Infine, c’è da ricordare che non in tutto il mondo per definire le persecuzioni psicologiche si ricorre alla parola inglese Mobbing.
Nei Paesi Anglosassoni e negli Stati Uniti, è utilizzata la parola bullyng, corrispondente all’italiano bullismo.
In Inghilterra, il maggiore studioso di tale fenomeno, Tim Field, lo definisce appunto bullyng at work-place e la MSF UNION (il Sindacato dei lavoratori dei settori della manifattura, della scienza e della finanza), descrive il Bullyng come:

“una pratica persistente di danni, offese, intimidazioni o insulti, abusi di potere o ingiuste sanzioni disciplinari, che induce, in colui contro il quale è indirizzata, sentimenti di rabbia, minaccia, umiliazione,vulnerabilità, che mina la sua fiducia in sé stesso e può causare malattie da stress”2.

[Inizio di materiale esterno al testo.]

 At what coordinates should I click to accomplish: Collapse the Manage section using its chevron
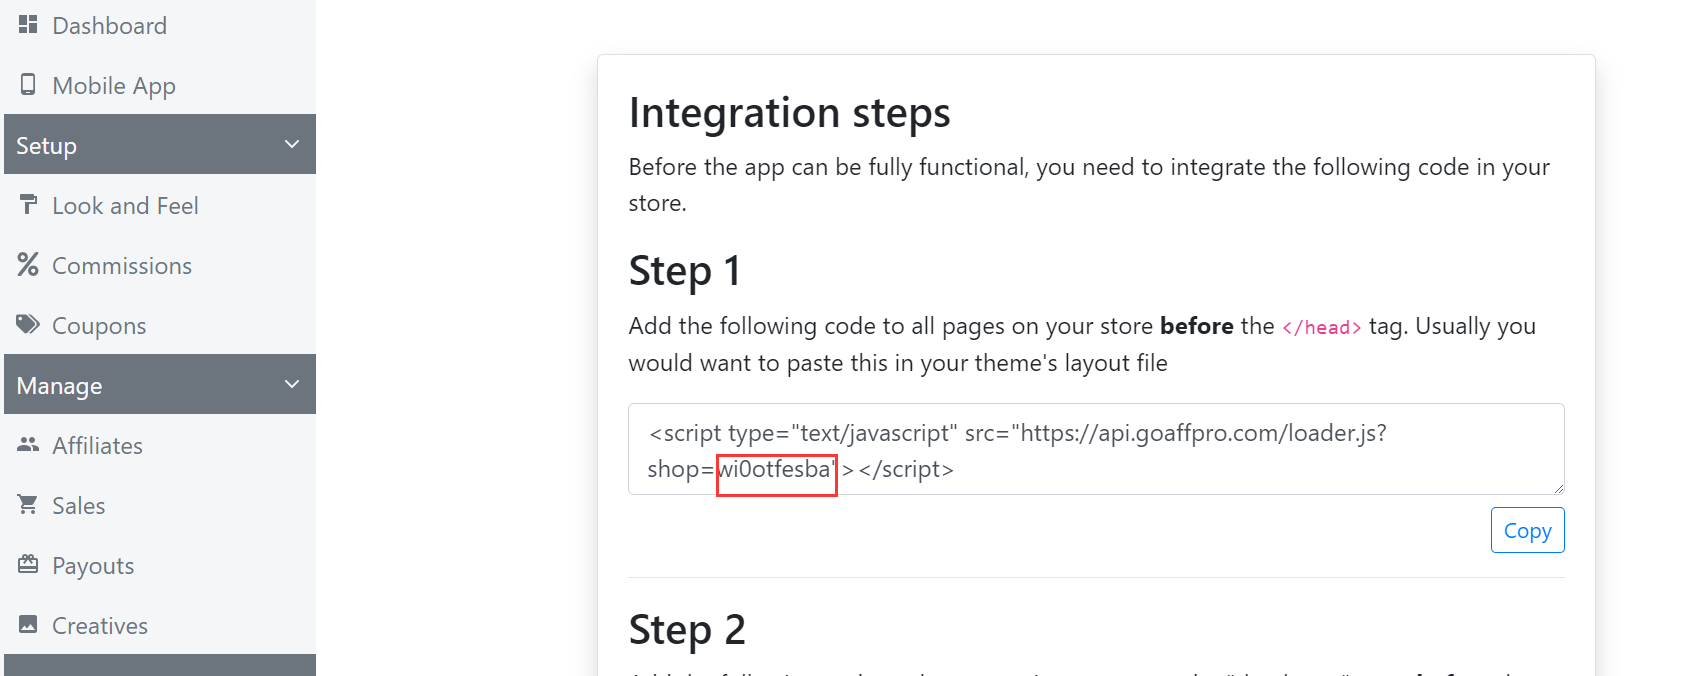tap(292, 385)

Negli Stati Uniti, con il termine Mobbing, s’intende un “emotonial assault” che si sviluppa con continuità, in un ambiente di lavoro che di conseguenza, diventa sempre più ostile per il lavoratore-vittima.
In Giappone, si usa oltre a bullyng anche il termine Ijime; mentre in Olanda è usato Pesten.

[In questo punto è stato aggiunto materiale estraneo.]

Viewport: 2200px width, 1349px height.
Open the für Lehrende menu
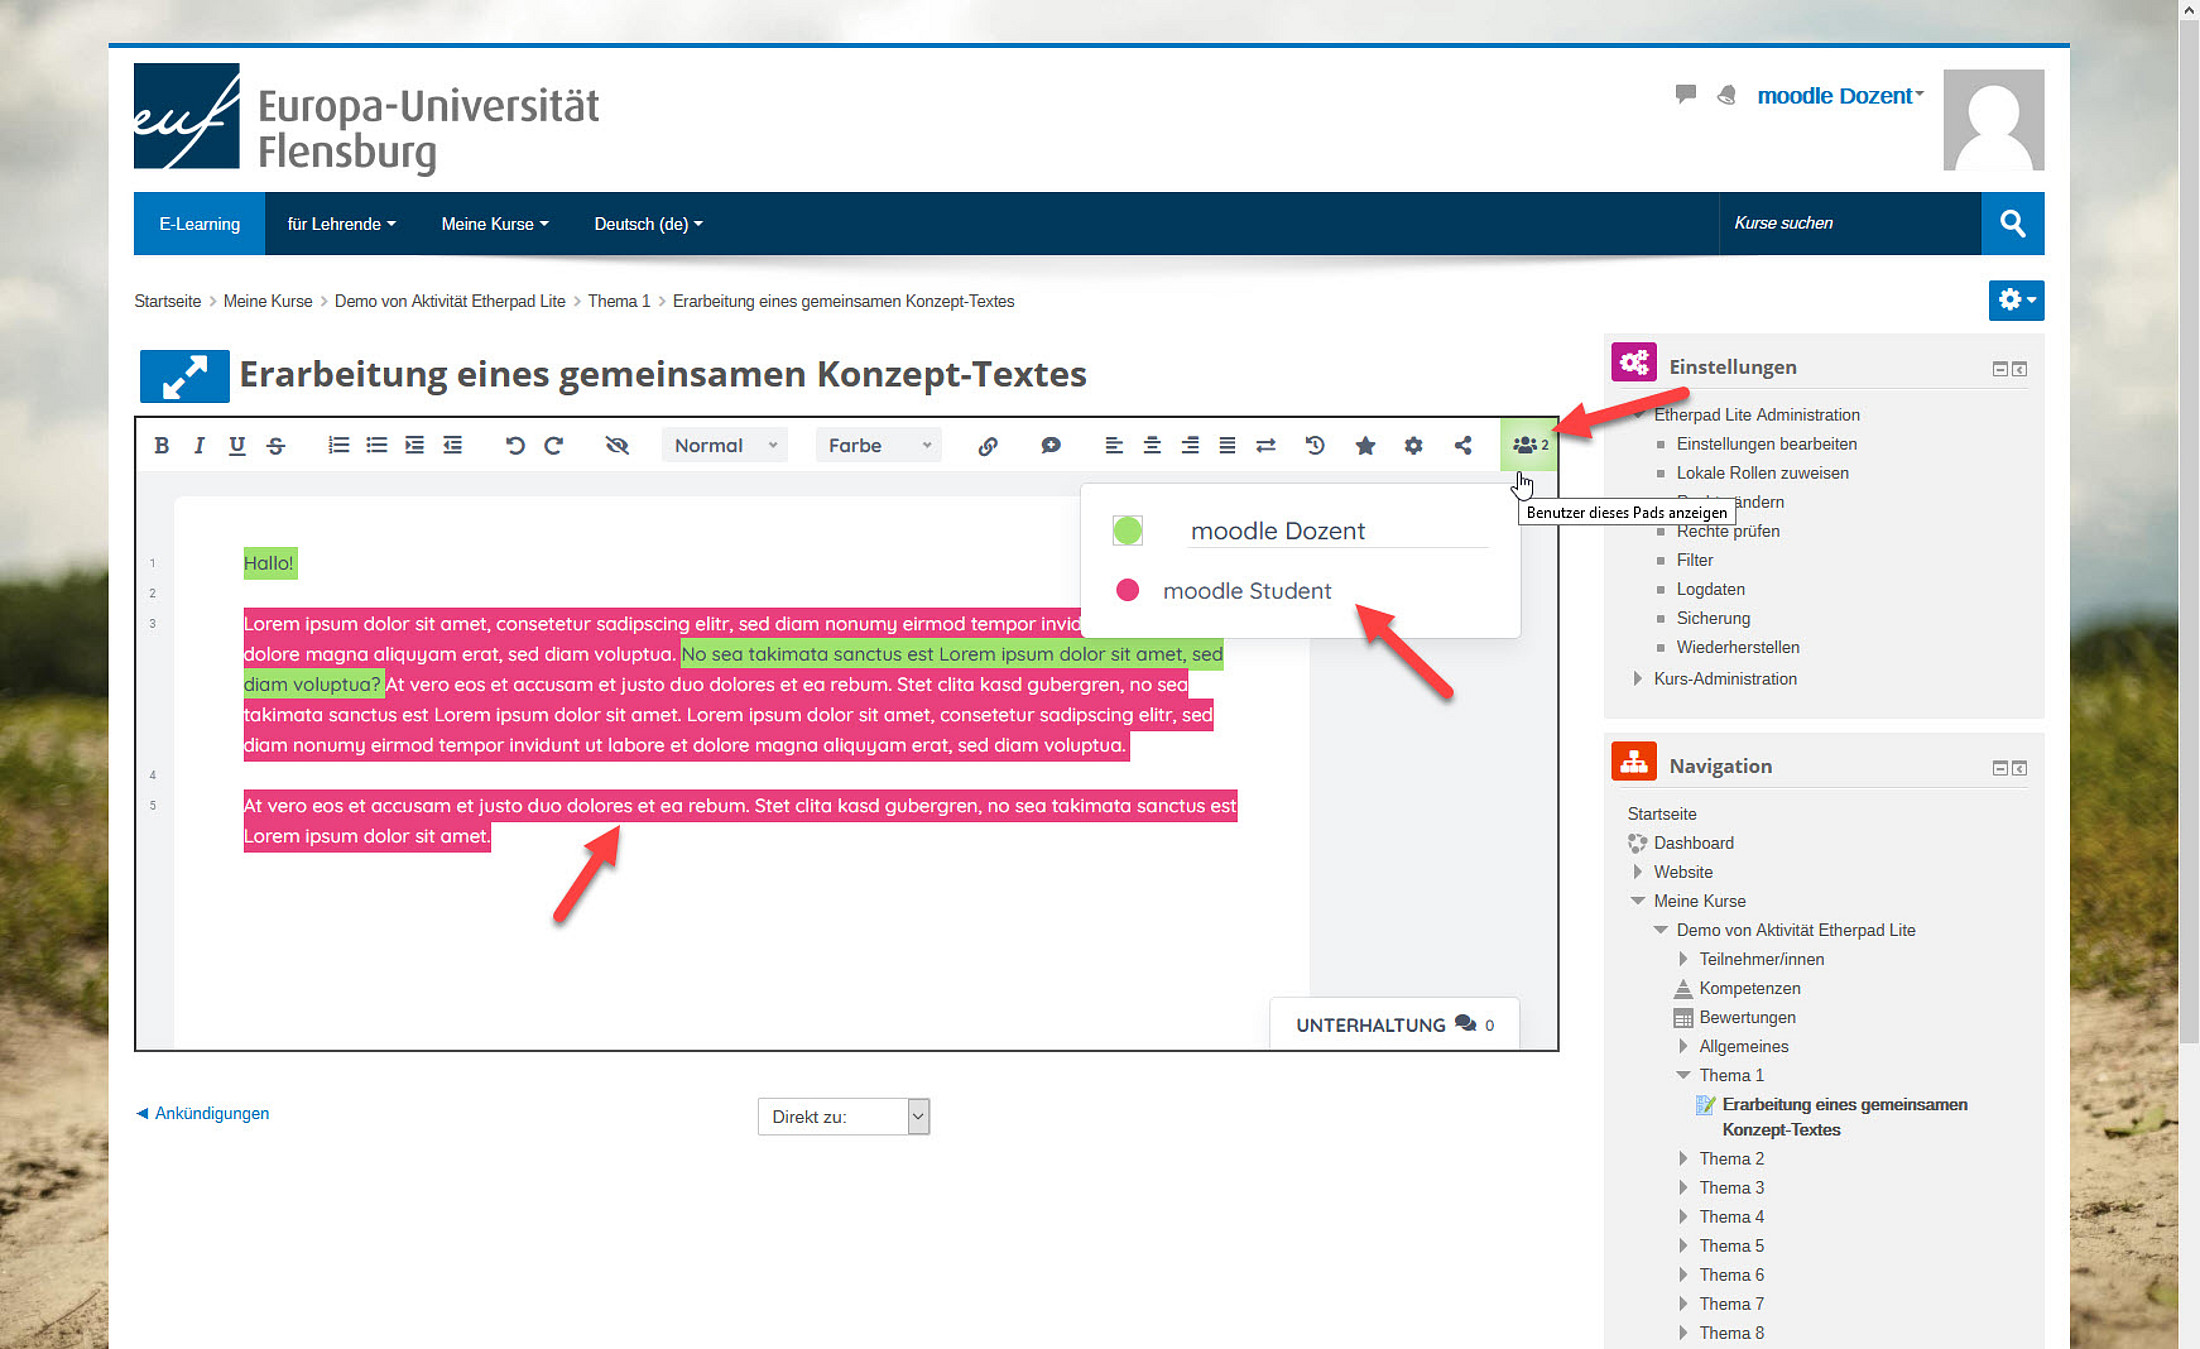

Riportando le varie definizioni che del fenomeno del Mobbing è possibile incontrare nei diversi Paesi, abbiamo fatto riferimento al termine Bullyng. Nel Bullyng, a differenza di quanto accade nei casi di Mobbing, la violenza non avviene esclusivamente sul piano psicologico, ma anche attraverso l’uso di percosse, e quindi, si ripercuote anche a livello fisico.
Nei casi in cui l’aggressione è gerarchicamente individuabile, poiché viene dal “capo”, al posto di Bullyng si usa il termine Bossing.
Harald Ege, ha utilizzato il vocabolo Bossing per indicare un tipo di persecuzione strategicamente studiata dalla direzione aziendale, persecuzione che è stata appunto definita dagli studiosi italiani “mobbing strategico”.
In Francia, l’appellativo usato per indicare il Mobbing è harcèlement morale, vale a dire, molestia morale. Qui la principale studiosa del fenomeno è Marie-France Hirigoyen, secondo la quale esso riguarda:
“qualunque condotta impropria che si manifesti, in particolare, attraverso comportamenti, parole, atti, gesti, scritti capaci di arrecare offesa alla personalità, alla dignità o all’integrità fisica o psichica di una persona, di metterne in pericolo l’impiego o di degradare il clima lavorativo”. 3

Anche in Francia, elemento costitutivo del Mobbing è una situazione negativa, che perdura nel tempo e la cui caratteristica principale è data dalla sistematicità.
In Svizzera, il Mobbing è definito come:
“una situazione di comunicazione non etica caratterizzata dalla ripetizione, nel lungo periodo, da parte di una o più persone, di comportamenti ostili diretti sistematicamente contro un individuo che sviluppa, come reazione, gravi problemi fisici o psicologici” (in: Casilli Antonio, Stop Mobbing. Resistere alla violenza psicologica sul luogo di lavoro, p. 22-23).


1 Tratto da: Sandra Carrettin-Nino Recupero, Il Mobbing in Italia. Terrorismo psicologico nei rapporti di lavoro, Bari, Edizioni Dedalo, 2001, p. 12.
2 La definizione data dalla MFS UNION del termine bullyng è presente in: Casilli Antonio, Stop Mobbing. Resistere alla violenza psicologica sul luogo di lavoro, Brossura, Derive e Approdi, Roma 2000, p. 22.
3 Hirigoyen Marie-France, Molestie morali. La violenza perversa nella famiglia e nel lavoro, Einaudi, Torino 2000, p. 53. (Tradotto dalla lingua francese. Titolo originale: Le harcèlement moral: la violence perverse au quotidien)

Articolo tratto dalla tesi di Monica Piccolo, Il mobbing, un'analisi attenta dei fenomeni persecutori in ambiente di lavoro, con uno sguardo rivolto anche alle più recenti introduzioni della letteratuta scientifica (come per esempio il fenomeno dello stalking).